Jonathan Trotter Running
This is my corner of the web to document my running. It's really just for me to store some memories for the future but perhaps a few people will find it interesting here and there.
I'm now in my sixties and I've been running for decades. I had no particular talent for it, at school it was the usual cross country in the snow and occasional sports day.
I started running regularly in the early 1980s when I lived in Central London near Waterloo Station. I did a six mile loop from Tower Bridge to Westminster Bridge. I've no idea how long it took as I never timed myself, just ran at a decent sort of pace I suppose. I added in runs around Hampstead Heath or on the running track there.
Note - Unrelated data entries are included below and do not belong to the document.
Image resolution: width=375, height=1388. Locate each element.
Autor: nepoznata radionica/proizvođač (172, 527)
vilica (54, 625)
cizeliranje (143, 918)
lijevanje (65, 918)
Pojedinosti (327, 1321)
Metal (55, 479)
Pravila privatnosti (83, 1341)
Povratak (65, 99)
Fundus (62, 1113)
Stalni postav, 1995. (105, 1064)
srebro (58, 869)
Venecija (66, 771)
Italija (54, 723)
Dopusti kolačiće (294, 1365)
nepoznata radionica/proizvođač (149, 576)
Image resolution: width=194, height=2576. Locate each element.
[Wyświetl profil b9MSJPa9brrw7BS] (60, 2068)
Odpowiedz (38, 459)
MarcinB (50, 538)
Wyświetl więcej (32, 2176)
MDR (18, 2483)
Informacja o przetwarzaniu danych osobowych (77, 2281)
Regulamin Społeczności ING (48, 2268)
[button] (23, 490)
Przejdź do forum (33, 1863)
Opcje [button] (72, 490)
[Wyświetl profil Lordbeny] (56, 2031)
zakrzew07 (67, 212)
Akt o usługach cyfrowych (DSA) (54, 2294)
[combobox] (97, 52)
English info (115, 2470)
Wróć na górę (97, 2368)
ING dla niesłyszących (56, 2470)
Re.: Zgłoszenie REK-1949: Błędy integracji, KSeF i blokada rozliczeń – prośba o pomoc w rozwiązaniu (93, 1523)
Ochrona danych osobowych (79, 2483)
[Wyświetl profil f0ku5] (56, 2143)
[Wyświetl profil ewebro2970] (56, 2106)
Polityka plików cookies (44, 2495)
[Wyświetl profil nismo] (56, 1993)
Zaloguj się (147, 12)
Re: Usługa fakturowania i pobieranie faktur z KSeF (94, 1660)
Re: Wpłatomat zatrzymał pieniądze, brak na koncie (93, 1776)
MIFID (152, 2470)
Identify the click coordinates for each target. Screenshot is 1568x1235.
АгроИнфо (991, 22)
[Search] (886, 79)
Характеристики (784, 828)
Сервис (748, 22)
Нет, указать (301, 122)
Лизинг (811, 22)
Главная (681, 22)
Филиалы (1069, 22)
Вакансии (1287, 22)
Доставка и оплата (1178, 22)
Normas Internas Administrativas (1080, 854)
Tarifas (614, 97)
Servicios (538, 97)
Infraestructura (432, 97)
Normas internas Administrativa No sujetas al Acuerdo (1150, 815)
I led a fairly late night existence installing sound systems into nightclubs and playing in bands. Running for me was a way of staying fit and a time to just be free with my own thoughts.
This carried on until my partner Moira and I bought a house in Lee Green, South East London, just in time for the birth of our first child Robert in 1992. This gave me access to a new world of running routes, up to Blackheath and Greenwich Park and along the river path to The Dome (O2) when it was built for the Millennium.
Gradually my mileage built up and I was running a few times a week, my regular weekend route was about nine miles down to and along the river.
I was playing five a side football and I still never timed myself or ran any races. It was the biggest block of base training imagineable.
I had always wanted to run a marathon but never seemed to have enough time to train for it seriously with my workload and lifestyle. Now I know you make the time for these things.
In 2005 my mate Tim asked if I would enter The Great North Run with him to raise money for The Down's Society. That was my first big event.
I ran my first marathon in Krakow, Poland in 2007.
Since then I've run twenty plus marathons, some ultramarathons building up to my first 100 miler in 2017 and the usual mix of shorter races.
Running has given me so much. It doesn't come easy, it is almost always hard work but it has been so rewarding, even life changing. It has given me new confidence, fitness and mental determination.